*Action item:* Only the lines below between the ones containing "The image size is (1372, 887)." and "Task: Switch to the Info tab", inclusive, are to be reproduced, each exactly as it stands.

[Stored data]
......

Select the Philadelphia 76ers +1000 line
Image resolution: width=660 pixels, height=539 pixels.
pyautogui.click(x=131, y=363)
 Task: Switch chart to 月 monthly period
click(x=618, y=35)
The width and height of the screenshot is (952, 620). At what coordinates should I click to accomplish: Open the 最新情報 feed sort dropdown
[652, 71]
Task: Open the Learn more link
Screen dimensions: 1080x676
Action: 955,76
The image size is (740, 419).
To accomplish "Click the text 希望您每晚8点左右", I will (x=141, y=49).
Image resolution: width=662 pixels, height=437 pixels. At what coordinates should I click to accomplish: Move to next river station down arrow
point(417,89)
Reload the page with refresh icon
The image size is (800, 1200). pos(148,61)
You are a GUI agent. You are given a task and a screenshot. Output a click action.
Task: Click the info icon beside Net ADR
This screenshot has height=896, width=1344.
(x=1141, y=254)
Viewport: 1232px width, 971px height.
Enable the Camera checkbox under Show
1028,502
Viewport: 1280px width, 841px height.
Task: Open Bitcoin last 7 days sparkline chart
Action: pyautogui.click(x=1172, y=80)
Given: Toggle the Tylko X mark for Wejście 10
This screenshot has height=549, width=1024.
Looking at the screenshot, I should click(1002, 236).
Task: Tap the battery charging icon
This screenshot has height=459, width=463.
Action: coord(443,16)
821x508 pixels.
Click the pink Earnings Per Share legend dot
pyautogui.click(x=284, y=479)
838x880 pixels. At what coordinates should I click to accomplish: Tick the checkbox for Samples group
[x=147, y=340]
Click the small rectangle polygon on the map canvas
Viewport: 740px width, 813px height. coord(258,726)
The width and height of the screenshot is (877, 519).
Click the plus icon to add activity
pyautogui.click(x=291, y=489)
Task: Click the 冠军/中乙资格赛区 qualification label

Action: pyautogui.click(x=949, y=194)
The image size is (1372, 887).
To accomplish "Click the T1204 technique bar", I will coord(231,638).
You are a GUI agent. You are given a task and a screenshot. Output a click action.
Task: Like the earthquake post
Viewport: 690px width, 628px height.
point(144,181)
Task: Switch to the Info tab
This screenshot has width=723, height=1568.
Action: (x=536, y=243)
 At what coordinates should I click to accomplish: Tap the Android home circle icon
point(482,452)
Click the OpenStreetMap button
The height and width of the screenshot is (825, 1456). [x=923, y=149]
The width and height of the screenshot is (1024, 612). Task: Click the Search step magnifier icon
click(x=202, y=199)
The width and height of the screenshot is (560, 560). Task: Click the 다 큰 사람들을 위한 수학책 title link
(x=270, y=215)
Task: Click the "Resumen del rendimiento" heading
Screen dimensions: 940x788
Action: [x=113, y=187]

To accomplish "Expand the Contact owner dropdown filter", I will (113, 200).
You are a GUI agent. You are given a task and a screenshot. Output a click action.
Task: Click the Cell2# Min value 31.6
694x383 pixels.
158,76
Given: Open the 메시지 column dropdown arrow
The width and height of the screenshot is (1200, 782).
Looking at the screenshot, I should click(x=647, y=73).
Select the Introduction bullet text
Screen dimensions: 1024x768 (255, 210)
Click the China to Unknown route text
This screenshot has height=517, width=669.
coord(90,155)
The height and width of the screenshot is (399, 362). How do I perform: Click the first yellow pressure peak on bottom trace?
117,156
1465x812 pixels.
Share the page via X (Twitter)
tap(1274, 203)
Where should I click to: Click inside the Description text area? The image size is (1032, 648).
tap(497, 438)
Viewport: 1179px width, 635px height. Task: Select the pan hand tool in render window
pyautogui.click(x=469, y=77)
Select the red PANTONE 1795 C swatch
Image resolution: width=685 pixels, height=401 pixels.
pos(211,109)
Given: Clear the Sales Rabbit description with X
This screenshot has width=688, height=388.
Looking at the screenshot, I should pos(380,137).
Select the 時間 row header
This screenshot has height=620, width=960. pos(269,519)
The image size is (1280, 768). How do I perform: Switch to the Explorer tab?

......

*Your solution:*
The image size is (1372, 887).
To accomplish "Click the T1204 technique bar", I will coord(231,638).
You are a GUI agent. You are given a task and a screenshot. Output a click action.
Task: Like the earthquake post
Viewport: 690px width, 628px height.
point(144,181)
Task: Switch to the Info tab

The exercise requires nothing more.